Щедрый Париж способствовал расцвету таланта голландца Ван-Гога, еврея Шагала, испанца Пикассо, он выковал в своем горниле звучное имя армянина Гарзу.
Поэтическая лира Гарзу печальна и задумчива. Не находя утешения в окружающей действительности, он ищет свои идеалы в прошлом, переносясь в старые добрые времена. Воспоминания всегда утешают, память сохраняет о них далекий печальный свет. По своим устремлениям, по складу мышления Гарзу ближе к старым мастерам, и если даже в его произведениях нет прямой аналогии с их творчеством, невозможно не ощутить это в атмосфере его полотен.
Арлекин мастера, смотрящий сквозь щели маски, в каком-то смысле автобиографичен, будто сам художник переносится в ушедшие эпохи, в далекие края, скрывая свое истинное состояние, чувства и переживания. И этот Арлекин-Гарзу, живущий в готическом замке, уносящийся на парусном корабле в залив мечты, обитающий в призрачном Версале или в столице водного царства Венеции, трогает самые чувствительные струны нашего сердца…
Рисунок Гарзу, - основа его мировоззрения. В его кардиограмме, словно очерчен пульс эпохи, дыхание планеты.
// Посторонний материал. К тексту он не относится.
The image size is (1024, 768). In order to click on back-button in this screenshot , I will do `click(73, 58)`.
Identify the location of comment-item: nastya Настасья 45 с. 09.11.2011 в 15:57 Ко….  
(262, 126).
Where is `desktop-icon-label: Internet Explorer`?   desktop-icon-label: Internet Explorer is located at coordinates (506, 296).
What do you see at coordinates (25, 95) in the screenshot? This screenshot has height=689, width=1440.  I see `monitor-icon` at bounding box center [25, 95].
Беспокойные "колючие" очертания предметов сообщают рисунку остроту, выразительность, придают ему черты глубокой образности. Тонкие переплетения линий составляют плотную графическую сеть, обогащающую фактуру. В этом кажущемся хаотическом переплетении соблюдается строгая конструктивность и архитектоника.
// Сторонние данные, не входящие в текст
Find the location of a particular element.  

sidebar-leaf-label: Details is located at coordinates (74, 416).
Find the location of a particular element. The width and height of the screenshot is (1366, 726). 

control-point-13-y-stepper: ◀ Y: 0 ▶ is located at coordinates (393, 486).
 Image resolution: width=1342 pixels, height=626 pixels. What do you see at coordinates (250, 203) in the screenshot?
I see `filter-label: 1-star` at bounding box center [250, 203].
Мир Гарзу - ирреален, он преисполнен таинственностью и очарованием. Произведения художника, носящие характер необычайного спектакля, вовлекающего в себя специфическую атрибутику со старинными пушками, сказочными кораблями, рыцарскими доспехами - не воспринимаются, однако, как анахронизм, иллюстрирование сценок старины. Напротив, создается ощущение существующего мира, словно, стоит отодвинуть слегка занавес, и ты перенесешься на этот очаровательный остров, уединишься и на время спасешься от грохота и суеты современной жизни.